Acetylated and Hydroxypropylated Distarch Phosphates from Waxy Barley: Paste Properties and Freeze-Thaw Stability.

Y. Wu and P. A. Seib. Copyright 1990 by the American Association of Cereal Chemists, Inc. 

Waxy barley starch was cross-linked with phosphorus oxychloride (POCl3) at 25 C in alkali containing sodium sulfate. In a modeling study of the cross-linking reaction, the level of POCl3, pH, temperature, and reaction time were varied while the responses of shear stability of the hot paste and its consistency at 50 C were measured in an amylograph.

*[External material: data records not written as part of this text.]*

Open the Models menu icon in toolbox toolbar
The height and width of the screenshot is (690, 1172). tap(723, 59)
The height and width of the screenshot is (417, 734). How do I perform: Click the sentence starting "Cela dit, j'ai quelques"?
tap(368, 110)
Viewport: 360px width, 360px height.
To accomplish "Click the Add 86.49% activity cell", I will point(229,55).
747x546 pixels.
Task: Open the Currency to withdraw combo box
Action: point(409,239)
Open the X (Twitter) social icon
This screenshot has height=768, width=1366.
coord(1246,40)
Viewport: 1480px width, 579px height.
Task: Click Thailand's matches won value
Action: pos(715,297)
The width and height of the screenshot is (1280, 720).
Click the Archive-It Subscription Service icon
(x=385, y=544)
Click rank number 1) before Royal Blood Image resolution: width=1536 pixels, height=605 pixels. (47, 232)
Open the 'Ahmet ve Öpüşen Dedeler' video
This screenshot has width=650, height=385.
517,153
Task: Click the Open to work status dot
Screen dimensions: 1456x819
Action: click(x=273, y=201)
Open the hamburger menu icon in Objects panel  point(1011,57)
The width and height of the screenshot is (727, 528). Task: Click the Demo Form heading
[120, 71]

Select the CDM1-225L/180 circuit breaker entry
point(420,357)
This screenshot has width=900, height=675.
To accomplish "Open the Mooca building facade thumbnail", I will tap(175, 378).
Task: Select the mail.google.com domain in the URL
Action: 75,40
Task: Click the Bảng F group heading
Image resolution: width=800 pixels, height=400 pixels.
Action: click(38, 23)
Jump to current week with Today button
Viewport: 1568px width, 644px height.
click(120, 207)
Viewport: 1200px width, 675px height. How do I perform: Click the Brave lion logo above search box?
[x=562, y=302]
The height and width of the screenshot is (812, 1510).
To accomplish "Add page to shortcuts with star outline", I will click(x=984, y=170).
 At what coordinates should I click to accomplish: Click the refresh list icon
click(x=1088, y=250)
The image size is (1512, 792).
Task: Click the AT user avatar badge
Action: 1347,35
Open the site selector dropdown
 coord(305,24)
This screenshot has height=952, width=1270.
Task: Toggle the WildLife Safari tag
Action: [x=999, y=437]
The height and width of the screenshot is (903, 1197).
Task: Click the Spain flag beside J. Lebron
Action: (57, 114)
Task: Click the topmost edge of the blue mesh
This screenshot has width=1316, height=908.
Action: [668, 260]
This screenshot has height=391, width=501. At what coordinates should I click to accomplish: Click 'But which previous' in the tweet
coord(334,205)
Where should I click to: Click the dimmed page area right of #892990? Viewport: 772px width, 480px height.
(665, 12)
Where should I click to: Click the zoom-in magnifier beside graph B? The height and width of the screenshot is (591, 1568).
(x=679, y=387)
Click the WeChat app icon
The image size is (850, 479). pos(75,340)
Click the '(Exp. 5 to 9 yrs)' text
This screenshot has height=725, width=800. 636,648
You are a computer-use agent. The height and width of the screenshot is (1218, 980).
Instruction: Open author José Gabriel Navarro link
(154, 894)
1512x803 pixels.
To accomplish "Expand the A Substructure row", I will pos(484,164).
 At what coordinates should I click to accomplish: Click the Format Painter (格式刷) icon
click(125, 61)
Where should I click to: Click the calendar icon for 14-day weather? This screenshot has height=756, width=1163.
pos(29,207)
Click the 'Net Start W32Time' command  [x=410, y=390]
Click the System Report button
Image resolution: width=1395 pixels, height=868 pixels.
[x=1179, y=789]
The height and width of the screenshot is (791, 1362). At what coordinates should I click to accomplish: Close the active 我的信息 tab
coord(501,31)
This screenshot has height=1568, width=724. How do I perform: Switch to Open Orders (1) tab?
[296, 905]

The cross-linking conditions giving highest paste consistency together with highest shear stability were pH 11.1-11.5, POCl3 0.005-0.007%, and reaction time 20-60 min. At the same pH and reaction time, the optimum level of POCl3 to cross-link waxy maize starch was 0.010-0.015% POCl3. The thickening power, hot paste stability, and clarity of optimally cross-linked waxy barley starch matched those of cross-linked waxy maize starch. Hydroxypropylation (molar substitution 0.10-0.13) of cross-linked waxy barley starch improved freeze-thaw stability more than acetylation (degrees of substitution 0.10), but the opposite was true for paste clarity. Hydroxypropylated distarch phosphate from waxy barley exhibited much better freeze-thaw stability than commercial samples of similarly modified waxy maize and tapioca starches. In fractionation-reconstitution experiments on flour in breadmaking, cross-linked waxy barley starch of low consistency was substituted for wheat starch, and the compositie low-amylose flour gave bread with loaf volume and grain equivalent to those obtained with normal amylose flour.